Trust is a slippery concept and needs clarifcation. Here I make use of my book Trust:
forms, foundations, functions, failures and figures (Edward Elgar 2002).
Trust is a
psychological state, a disposition that can lead to trusting behaviour.
What can
one trust? The subject of trust is the trustor, the object is the trustee.
One can trust things (the car) but it becomes interesting and more difficult when
the object has a will of its own. One can trust a person but also an
organization (e.g. on the basis of its reputation) or an industry (banking) or
an economic system.
To trust
one needs trust on all levels. People with good intentions may be caught in
larger, countervailing interests. One needs trust in the people, the
organization they work for and one has to take into account the pressures of
survival on both. Will teaching ethics to bankers eliminate their misconduct?
Bankers claim that they would prefer not to misbehave (taking too much risk and
hiving it off on society; paying exorbitant bonuses) but can afford to do so
only if other banks go along, and since all banks argue like that they lock
each other up in their misconduct (in a prisoners’ dilemma). Thus one
will either have to impose a way out of that dilemma or change financial
markets to eliminate the incentives for misconduct. Ethical reform may help but
does not suffice.
A
distinction has been made between confidence and trust. With the first, one has
no choice; one cannot regret to have become dependent, it was inevitable. Thus
one speaks of confidence in the economy, or God, or the legal system.
Another
important distinction is that between trust in competence, the technical
ability to act in line with agreements, and trust in intentions, the will and
commitment to do so according to the best of one’s ability, and not to cheat.
Failure in competence requires a different response from failure in intentions.
A
preliminary definition of trust may be: one is vulnerable to actions of an
other and yet one feels that no great harm will be done. That leaves open many
reasons to have trust.
A useful
notion is that of reliance, which includes trust and control. The trustor may
exert control over the trustee, for example with a contract, or as ‘the boss’.

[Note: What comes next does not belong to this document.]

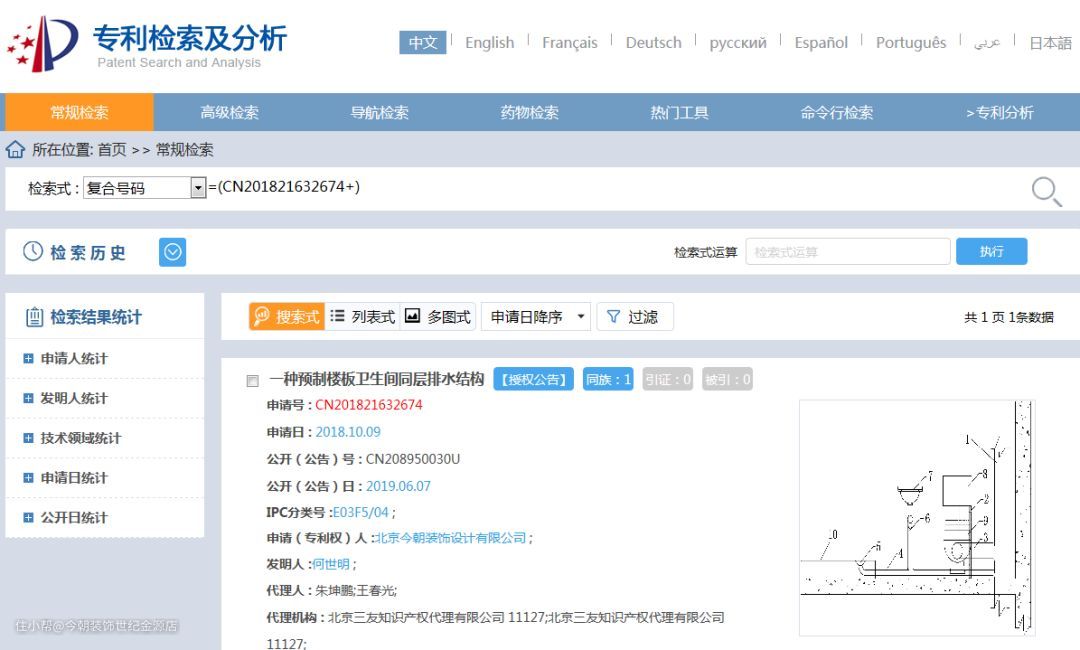The image size is (1080, 650).
Task: Click the magnifying glass search icon
Action: coord(1046,190)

Trust goes beyond control, where the trustee is trustworthy on the basis of
morality, ethics, friendship or custom or habit.
A narrower,
tighter definition of trust then is that one expects no great harm to be done
even though the trustee has both the opportunity and the incentive to cheat or
to neglect the relationship, because his ethical stance will prevail. However,
it is too much to expect the trustee to be loyal even at the cost of his/her
own survival. The extent to which the trustee foregoes advantage at the expense
of the trustor depends on his/her moral strength and on pressures of survival.
In sum,
trust is a four-place predicate: the trustor (1) trusts the trustee (2) in some
respect (3, competence, intentions), under certain conditions (4, pressures).